Íon, levado à cena pela companhia Teatro da Cornucópia no palco do S. Luiz Teatro Municipal, integra-se nas comemorações dos 40 anos do 25 de Abril. Este espectáculo é uma comemoração genuína, mas radicalmente marcada pelo momento criativo de Luis Miguel Cintra, o encenador.

Cintra está mergulhado dramaticamente no seu tempo das sínteses. É ele que o diz: “a ânsia de dominar a vida que nos vai fugindo e que é desordenada por excelência” vem (não escamoteia) com a percepção do envelhecimento físico.
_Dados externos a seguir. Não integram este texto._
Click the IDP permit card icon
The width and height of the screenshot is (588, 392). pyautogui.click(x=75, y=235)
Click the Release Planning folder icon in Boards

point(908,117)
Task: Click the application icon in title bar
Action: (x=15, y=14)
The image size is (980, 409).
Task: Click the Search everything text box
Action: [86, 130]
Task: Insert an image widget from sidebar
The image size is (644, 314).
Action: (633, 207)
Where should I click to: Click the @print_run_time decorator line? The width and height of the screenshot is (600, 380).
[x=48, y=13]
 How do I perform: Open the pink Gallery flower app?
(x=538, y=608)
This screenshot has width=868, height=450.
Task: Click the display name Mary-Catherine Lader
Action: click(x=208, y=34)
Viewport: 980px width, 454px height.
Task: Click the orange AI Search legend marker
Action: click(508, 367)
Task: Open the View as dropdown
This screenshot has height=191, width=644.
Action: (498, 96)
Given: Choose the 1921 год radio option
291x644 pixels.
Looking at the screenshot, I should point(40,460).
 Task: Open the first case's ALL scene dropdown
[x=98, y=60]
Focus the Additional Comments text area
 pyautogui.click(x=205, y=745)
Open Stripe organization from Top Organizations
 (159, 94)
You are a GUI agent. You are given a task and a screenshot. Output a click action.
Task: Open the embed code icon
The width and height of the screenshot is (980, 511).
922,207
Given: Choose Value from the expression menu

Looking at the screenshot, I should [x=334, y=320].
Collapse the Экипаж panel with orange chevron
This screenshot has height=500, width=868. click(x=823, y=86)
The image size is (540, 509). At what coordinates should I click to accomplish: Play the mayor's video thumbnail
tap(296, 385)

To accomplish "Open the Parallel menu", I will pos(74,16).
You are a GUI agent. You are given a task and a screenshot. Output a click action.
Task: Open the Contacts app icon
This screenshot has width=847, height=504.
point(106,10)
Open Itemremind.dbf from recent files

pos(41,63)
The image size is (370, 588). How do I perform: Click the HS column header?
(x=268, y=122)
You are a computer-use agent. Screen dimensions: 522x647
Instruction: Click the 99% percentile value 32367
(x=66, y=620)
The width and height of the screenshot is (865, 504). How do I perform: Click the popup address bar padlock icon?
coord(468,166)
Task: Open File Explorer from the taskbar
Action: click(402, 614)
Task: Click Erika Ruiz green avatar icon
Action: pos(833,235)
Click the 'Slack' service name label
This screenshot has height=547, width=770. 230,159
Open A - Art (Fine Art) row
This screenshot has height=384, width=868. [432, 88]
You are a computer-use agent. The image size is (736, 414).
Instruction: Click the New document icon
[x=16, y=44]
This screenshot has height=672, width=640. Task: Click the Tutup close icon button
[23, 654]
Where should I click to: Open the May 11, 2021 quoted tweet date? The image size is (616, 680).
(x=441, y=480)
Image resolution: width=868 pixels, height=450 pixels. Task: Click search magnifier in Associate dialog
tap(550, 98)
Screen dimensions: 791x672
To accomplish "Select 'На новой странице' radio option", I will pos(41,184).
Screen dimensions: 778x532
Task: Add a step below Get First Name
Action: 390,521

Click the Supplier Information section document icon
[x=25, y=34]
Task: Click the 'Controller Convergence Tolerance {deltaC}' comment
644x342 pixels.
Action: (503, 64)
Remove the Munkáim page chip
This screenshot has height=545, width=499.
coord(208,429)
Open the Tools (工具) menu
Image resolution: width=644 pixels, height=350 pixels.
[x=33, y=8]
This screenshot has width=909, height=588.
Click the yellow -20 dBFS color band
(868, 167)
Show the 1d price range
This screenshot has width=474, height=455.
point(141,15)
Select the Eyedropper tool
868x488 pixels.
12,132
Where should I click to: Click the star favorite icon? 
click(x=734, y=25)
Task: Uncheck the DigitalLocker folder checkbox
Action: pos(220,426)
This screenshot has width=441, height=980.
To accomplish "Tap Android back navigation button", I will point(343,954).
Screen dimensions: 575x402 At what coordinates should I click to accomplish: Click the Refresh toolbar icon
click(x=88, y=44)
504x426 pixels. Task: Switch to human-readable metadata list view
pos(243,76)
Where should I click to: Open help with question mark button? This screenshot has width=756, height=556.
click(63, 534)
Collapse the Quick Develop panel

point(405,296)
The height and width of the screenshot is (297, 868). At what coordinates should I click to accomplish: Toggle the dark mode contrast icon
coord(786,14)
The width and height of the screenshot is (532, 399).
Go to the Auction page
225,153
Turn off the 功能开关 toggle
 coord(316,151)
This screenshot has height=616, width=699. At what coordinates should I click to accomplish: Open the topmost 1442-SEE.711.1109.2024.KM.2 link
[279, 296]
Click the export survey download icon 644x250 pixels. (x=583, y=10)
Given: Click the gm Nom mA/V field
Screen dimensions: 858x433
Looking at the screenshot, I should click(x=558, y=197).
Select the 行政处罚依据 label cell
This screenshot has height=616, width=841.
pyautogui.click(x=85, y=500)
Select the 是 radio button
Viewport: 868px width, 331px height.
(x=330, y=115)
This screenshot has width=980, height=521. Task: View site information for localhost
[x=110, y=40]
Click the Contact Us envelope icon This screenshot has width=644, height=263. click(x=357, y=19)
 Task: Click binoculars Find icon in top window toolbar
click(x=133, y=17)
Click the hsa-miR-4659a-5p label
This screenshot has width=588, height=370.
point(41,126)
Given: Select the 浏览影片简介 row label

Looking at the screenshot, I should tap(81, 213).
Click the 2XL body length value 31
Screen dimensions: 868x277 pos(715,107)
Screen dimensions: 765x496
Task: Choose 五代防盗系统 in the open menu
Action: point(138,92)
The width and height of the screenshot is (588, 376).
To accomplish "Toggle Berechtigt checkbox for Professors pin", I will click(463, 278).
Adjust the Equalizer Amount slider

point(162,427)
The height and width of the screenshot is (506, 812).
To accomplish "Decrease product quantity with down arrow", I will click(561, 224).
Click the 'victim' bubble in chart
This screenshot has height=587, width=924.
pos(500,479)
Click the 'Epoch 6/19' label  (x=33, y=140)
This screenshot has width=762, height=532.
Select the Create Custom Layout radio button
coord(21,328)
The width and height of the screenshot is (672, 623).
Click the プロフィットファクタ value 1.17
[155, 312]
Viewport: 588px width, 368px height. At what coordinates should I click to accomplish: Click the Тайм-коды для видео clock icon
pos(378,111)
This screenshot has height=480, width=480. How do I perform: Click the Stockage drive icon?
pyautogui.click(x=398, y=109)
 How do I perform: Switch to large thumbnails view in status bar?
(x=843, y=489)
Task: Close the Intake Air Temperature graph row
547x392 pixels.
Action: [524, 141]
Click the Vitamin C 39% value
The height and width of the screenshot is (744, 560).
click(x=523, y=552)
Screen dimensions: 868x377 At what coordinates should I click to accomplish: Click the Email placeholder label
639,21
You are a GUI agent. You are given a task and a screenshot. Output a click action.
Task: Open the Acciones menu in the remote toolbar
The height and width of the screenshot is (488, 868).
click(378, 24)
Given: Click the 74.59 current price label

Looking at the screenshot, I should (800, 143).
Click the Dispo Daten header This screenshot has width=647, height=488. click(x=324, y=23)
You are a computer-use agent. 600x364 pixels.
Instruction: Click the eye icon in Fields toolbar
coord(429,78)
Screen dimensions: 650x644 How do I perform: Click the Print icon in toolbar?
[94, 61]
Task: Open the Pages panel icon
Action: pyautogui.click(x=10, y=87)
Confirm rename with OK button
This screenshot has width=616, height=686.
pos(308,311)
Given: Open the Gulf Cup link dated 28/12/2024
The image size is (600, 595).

Neste caso, mais uma vez, a síntese vem pela mão do enxerto: no clássico muito clássico texto de Eurípides, adaptado – com tesouradas largas em elementos típicos do teatro grego, como o coro, mas sem perder nada da força do enredo –, entram duas canções de Zeca (a abrir e a fechar, como parêntesis), Pasolini nas suas cartas a Gennariello, o poema “Crepúsculo dos Deuses” de Sophia, o hino do MFA, a bandeira portuguesa e um pequeno busto da república a um canto. E tudo isto numa filigrana cintriana que não é sempre fácil de entender. Vejamos.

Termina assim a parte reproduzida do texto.